Bingöl, Elazığ, Erzurum gibi illerden yeni açılan fakültelere doldurulan “akademisyenlerin” niteliği ise kısa zamanda anlaşıldı. Bunlar lise düzeyinde dahi ders veremeyecek nitelikteki tarikat ve cemaat kadroları idi (Ve bundan evvel bir üniversitede hoca olmayı “hayal” edemezlerdi).
Son haftalarda “Dersim’de tarikat istemiyoruz” başlıklı açıklamaların hedefinde bir kere daha Munzur Üniversitesi var. MÜ bir kez daha –yıllar öncesindeki gibi- “halka karşı gericiliğin karargâhı” konumunda. FETÖ yerine sayısız başka gerici mihrak organize faaliyet halinde. Dersim toplumu içinde güç bulması olanaksız radikal cemaat ve tarikatlar, üniversitedeki öğretim görevlileri ve öğrenciler aracılığıyla Dersim’e geliyorlar.

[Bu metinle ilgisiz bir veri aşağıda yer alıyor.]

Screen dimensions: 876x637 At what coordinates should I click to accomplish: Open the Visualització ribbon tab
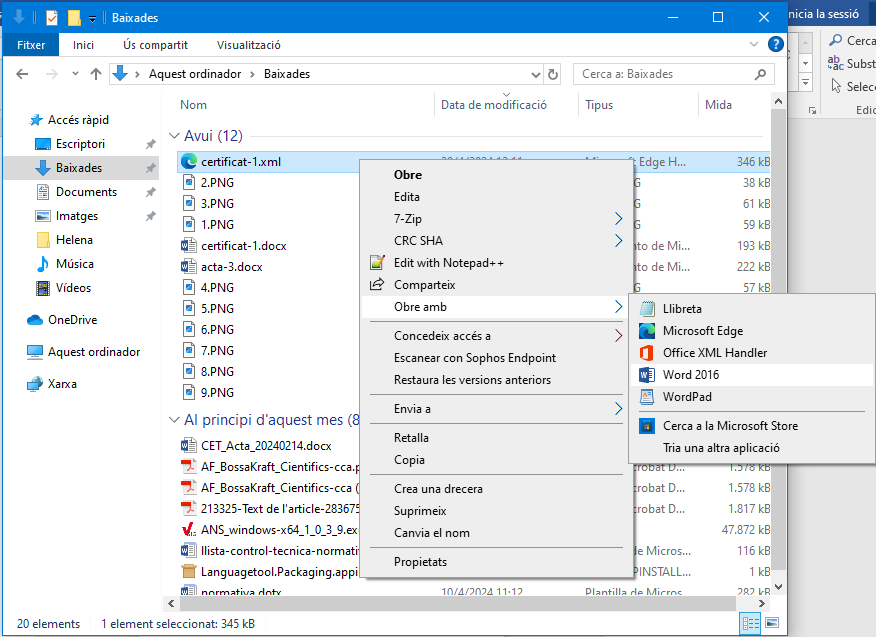pos(248,45)
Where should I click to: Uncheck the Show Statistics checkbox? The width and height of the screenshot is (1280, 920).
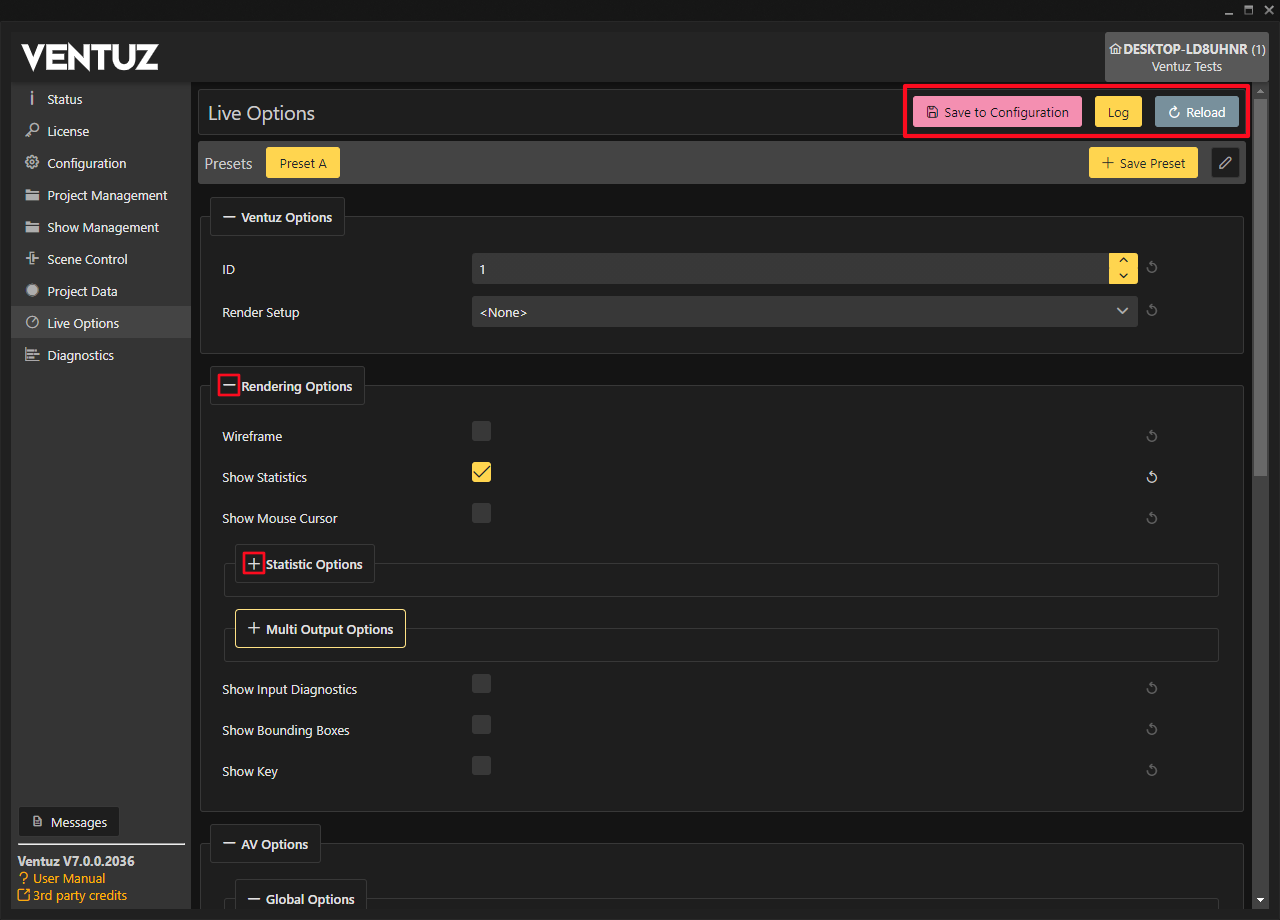[x=481, y=472]
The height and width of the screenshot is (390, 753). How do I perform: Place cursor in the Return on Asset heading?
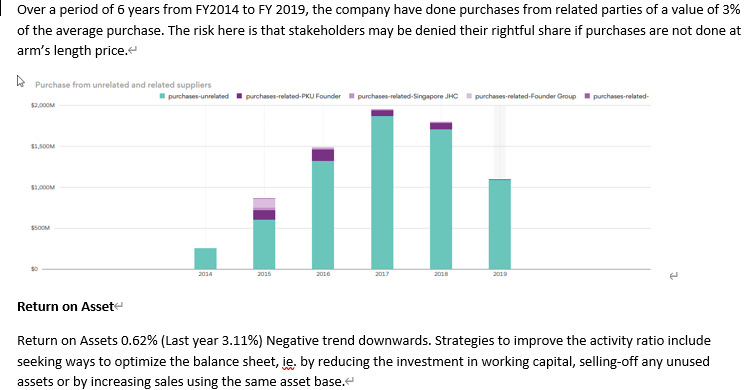[65, 306]
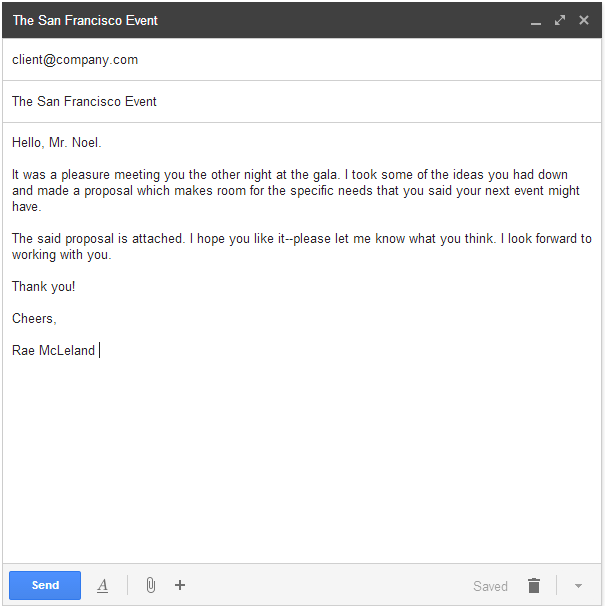Expand the more options arrow

coord(578,586)
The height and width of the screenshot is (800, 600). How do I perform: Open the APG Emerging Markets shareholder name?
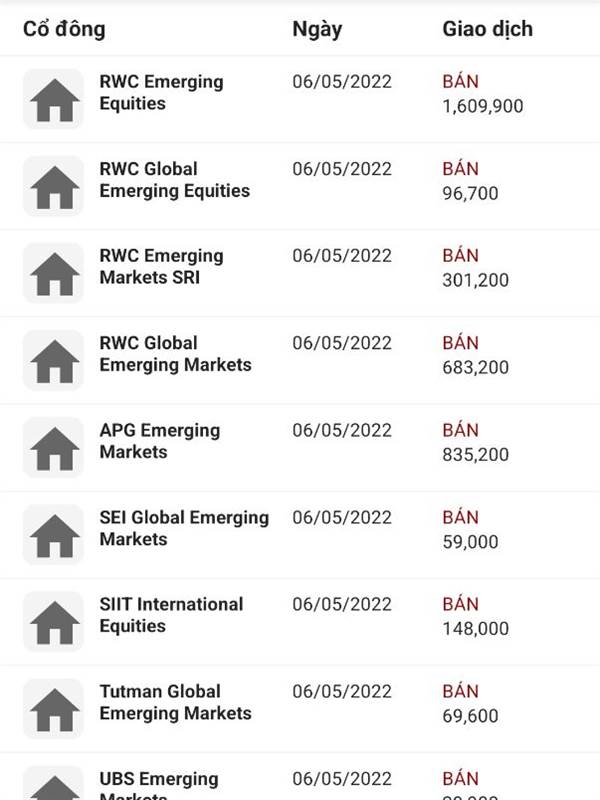coord(160,441)
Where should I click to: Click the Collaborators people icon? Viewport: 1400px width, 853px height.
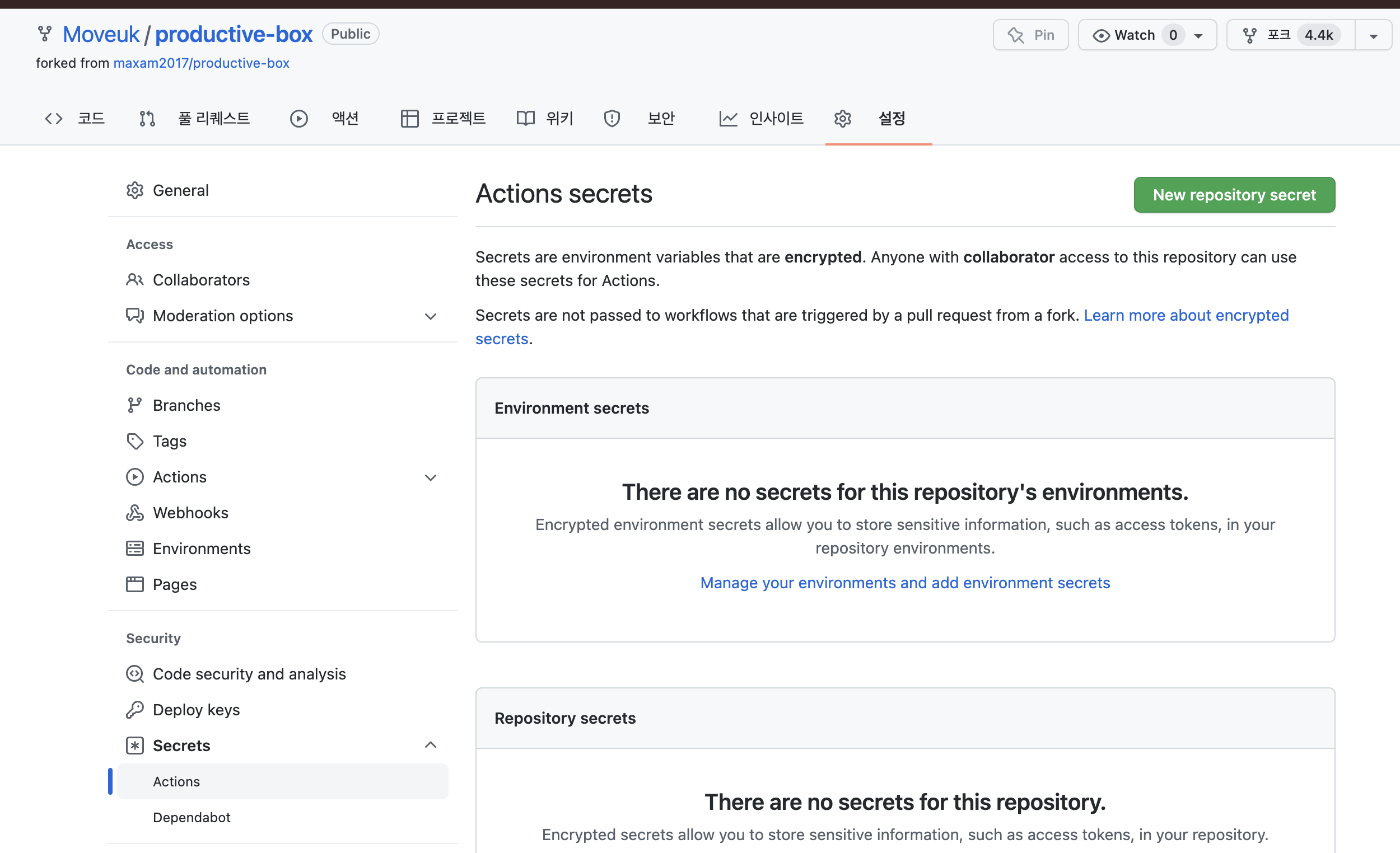click(134, 280)
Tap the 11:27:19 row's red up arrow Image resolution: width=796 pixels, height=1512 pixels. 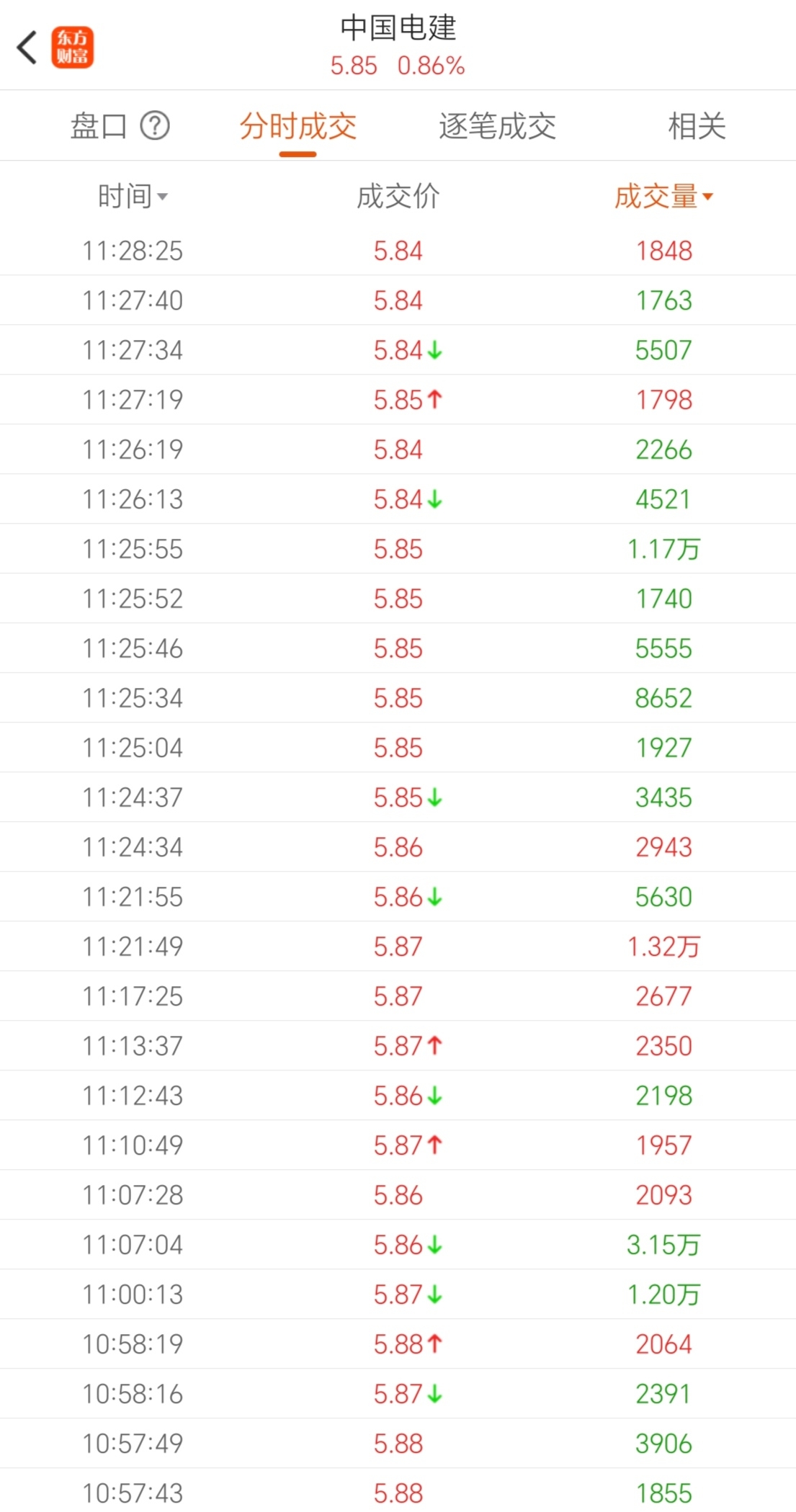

Ama zaten Türkiye genelinde de bu böyle değil mi? TÜBİTAK’a başına hayvanat bahçesi müdürünü atamadılar mı? YÖK yönetiminden profesör kılıklı bir tanesi,” cahillerin ferasetine güveniyoruz” demedi mi? Hiç duymadığımız vakıf üniversiteleri, radikal cihatçı tipleri “akademisyen” kılığında derslere sokmuyor mu? Yalova Üniversitesi’nde ders veren “doçent” kılığındaki Ebubekir, üniversiteye “fuhuş yuvası” demedi mi? Yalnız Dersim değil, aslında tüm ülke bir tarikat ağında ama bu tablo uzun sürmeyecek.